■ GIVEN TASK: Rewrite the data between the lines holding "You are a GUI" and "click(x=21, y=112)", inclusive, keeping all of its text. Shift every answer coordinate by -145, and leave the pictures out.

■ ITEMS:
============

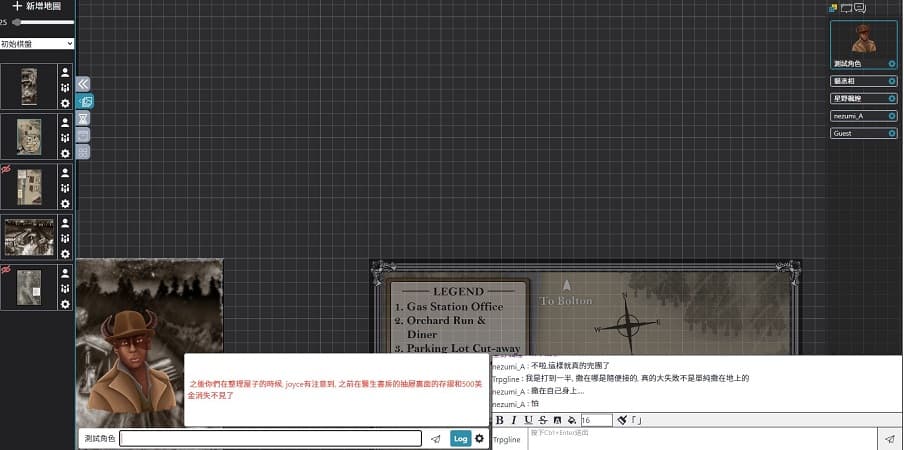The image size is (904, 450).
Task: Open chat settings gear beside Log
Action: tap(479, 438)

============

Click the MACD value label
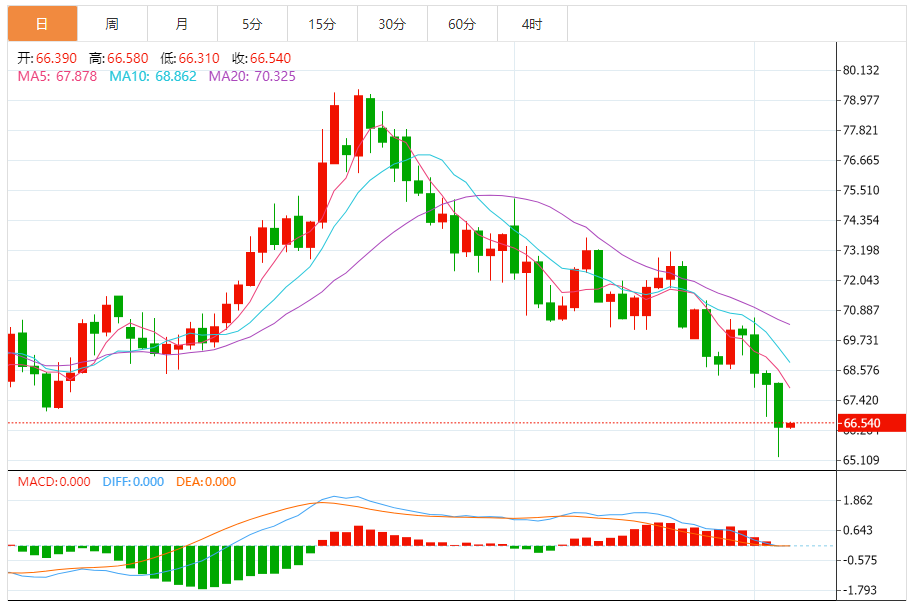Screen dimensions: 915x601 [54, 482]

============

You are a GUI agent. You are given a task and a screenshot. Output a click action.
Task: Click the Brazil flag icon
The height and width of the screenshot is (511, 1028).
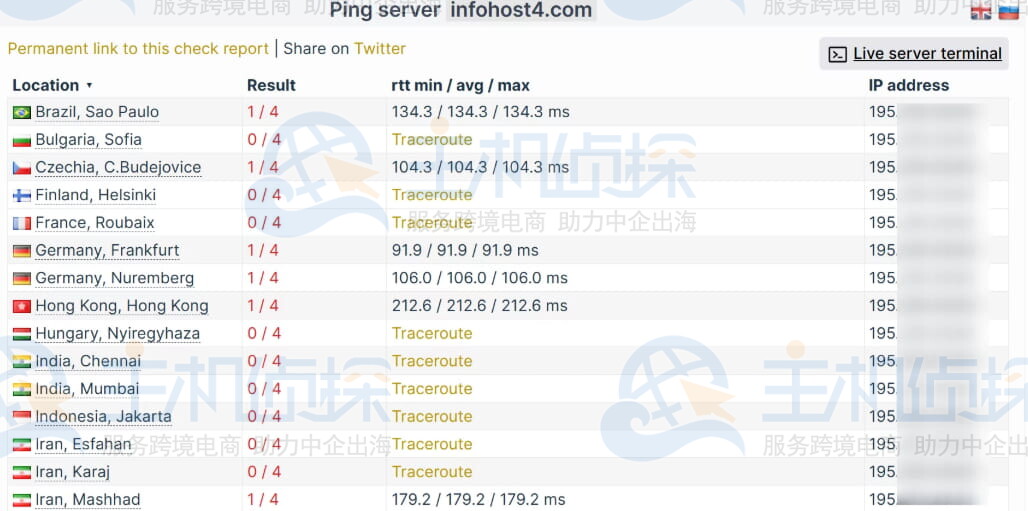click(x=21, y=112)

============

■ PROBLEM SOLUTION:
You are a GUI agent. You are given a task and a screenshot. Output a click action.
Task: Click the Brazil flag icon
The height and width of the screenshot is (511, 1028).
click(x=-124, y=-33)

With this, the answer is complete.